Issy took a few shots: dusty brushes left propped up in grimy jam jars, a couple of pheasant’s feathers wedged in the window pane, a handful of flints left on the sill. Still life.
‘Can we go upstairs?’ asked Bee, one foot on the ladder that led up to the hayloft, with Loo right behind her.
‘No,’ said her mother.
Bee pulled herself up onto the first rung, ready to ignore Cathy, filled with a blazing energy that seemed to cut through the gloom, the muscles in her neck and outstretched arm tensed.
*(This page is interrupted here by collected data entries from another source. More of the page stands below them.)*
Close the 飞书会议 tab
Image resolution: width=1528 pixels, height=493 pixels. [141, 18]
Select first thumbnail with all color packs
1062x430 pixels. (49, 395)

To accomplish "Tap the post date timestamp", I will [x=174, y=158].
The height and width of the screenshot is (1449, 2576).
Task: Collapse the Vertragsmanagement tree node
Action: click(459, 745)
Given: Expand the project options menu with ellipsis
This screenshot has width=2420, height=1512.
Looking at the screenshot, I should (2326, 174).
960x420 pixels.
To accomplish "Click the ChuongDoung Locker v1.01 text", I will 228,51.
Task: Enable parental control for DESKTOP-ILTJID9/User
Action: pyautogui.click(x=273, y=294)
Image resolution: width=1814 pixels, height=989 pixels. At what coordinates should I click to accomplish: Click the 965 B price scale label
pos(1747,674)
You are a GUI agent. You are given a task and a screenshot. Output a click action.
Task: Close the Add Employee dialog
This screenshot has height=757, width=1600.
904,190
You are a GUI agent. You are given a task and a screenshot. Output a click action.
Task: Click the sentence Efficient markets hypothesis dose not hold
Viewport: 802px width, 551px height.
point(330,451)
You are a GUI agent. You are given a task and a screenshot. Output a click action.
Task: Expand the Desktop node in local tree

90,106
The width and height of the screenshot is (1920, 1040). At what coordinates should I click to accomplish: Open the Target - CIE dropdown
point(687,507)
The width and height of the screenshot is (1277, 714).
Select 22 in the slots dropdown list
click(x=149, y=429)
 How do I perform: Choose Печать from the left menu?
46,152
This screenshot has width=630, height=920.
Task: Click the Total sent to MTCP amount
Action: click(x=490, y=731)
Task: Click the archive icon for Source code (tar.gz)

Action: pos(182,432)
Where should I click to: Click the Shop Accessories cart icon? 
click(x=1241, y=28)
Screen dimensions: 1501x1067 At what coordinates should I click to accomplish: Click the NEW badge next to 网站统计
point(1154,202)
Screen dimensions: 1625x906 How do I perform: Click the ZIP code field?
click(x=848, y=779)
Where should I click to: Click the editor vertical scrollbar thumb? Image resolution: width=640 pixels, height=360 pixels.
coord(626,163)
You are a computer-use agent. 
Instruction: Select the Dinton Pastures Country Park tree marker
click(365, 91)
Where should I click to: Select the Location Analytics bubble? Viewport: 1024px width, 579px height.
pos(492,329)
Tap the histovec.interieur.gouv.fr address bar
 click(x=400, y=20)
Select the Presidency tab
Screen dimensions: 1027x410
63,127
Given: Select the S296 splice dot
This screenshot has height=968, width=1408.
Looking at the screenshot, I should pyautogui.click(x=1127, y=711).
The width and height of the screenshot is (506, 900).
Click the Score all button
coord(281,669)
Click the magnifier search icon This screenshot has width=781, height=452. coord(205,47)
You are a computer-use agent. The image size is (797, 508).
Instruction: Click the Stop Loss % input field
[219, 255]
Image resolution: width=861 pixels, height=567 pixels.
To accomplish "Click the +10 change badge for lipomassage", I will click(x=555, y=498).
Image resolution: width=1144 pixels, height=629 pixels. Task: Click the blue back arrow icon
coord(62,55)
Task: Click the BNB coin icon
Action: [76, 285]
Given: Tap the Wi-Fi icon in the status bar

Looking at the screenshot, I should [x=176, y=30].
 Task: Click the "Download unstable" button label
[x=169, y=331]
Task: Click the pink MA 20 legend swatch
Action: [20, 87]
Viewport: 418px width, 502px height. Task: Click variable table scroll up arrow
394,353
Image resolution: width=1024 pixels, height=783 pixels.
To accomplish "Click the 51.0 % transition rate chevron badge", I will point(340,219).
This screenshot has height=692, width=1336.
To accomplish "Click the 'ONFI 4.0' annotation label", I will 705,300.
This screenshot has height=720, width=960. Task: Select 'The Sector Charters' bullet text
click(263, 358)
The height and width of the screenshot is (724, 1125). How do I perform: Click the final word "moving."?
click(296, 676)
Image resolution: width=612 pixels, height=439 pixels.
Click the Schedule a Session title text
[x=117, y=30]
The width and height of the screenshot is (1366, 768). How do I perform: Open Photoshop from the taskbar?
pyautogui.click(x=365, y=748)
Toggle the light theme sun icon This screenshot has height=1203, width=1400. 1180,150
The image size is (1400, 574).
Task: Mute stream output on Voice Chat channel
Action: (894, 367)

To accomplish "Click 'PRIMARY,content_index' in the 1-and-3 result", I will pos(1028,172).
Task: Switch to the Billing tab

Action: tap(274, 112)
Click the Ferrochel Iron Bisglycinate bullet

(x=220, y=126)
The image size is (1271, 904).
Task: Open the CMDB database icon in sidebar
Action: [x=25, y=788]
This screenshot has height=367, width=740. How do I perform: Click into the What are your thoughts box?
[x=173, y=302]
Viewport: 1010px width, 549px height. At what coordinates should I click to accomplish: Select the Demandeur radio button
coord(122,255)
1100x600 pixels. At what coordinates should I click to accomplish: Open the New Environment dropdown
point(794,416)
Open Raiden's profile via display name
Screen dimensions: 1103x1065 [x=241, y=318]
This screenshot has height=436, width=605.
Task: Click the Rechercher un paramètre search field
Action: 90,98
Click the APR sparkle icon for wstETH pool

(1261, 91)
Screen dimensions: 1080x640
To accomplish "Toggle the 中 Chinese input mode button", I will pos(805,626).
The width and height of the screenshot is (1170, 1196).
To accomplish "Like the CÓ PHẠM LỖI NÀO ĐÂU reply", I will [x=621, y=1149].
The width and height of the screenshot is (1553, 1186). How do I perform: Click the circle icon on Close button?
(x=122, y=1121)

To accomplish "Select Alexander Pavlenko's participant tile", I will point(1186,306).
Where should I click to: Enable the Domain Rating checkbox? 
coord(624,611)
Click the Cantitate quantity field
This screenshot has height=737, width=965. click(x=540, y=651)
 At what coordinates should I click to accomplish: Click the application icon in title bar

Ready for a fight.
‘We need you here,’ said Olivia, and Bee hesitated before stepping down, kicking the ladder hard enough to make it rattle before
turning away.
‘All right, then,’ she said. ‘Where do you want us?’
Olivia turned to Loo. ‘I’m getting a very strong sense … Tib said there was blood on the stones. Did she mean here?’
‘I don’t know. I think so.’ Loo looked at the rough stone floor, the brick remnants of the animal byres. For a moment she could hear it – the double doors above rattling, scraping over the floorboards, a silence, then something crumpling; she could see the blood. Outside, she thinks, the words fluttering away before she can speak, outside on the overgrown flagstones.
‘Loo?’
‘Yes.’
‘Is that right?’
They should go.
They should go.
Go now.
‘Loo?’
‘Yes.’
‘Good. Now, I’ll tell you again what’s going to happen. We are going to talk to Tib, you and I, and we are going to help her understand what happened to her and we’re going to help her move on.’
Move on where? Lucy wanted to ask, but Olivia was squeezing her hand so tightly. ‘Look at me, Loo. I need you to look at me, I need you to concentrate.’
Where would Tib go?
Dust fell from above as a floorboard settled and Loo wanted to call out to everyone, ‘We have to go now’, but Olivia’s grip was strong and behind her Bee was glaring as if she’d messed it up already. It occurred to Loo that if she did this one thing then maybe Olivia would keep her word and maybe Tib would move on. Even if she didn’t want to, maybe Tib would leave her alone. She’d like that.
‘Can you do that, Loo? Can you help me?’
‘Yes.’
‘Good.’
Olivia let go and the blood in Loo’s fingers tingled.
‘We need to make a circle here,’ Olivia said. ‘Hold hands and step back and make a circle.’
And as the light grew dim and the shadows lengthened, they did as they were told.
Olivia stood to her right, Bee to her left, then Simon, Cathy and Michael. Bee stretched out a hand and wrapped her fingers around Simon’s.
‘No, wait,’ said Olivia. ‘You too, Isobel.’ Issy was by the door, her camera, as ever, in her hand.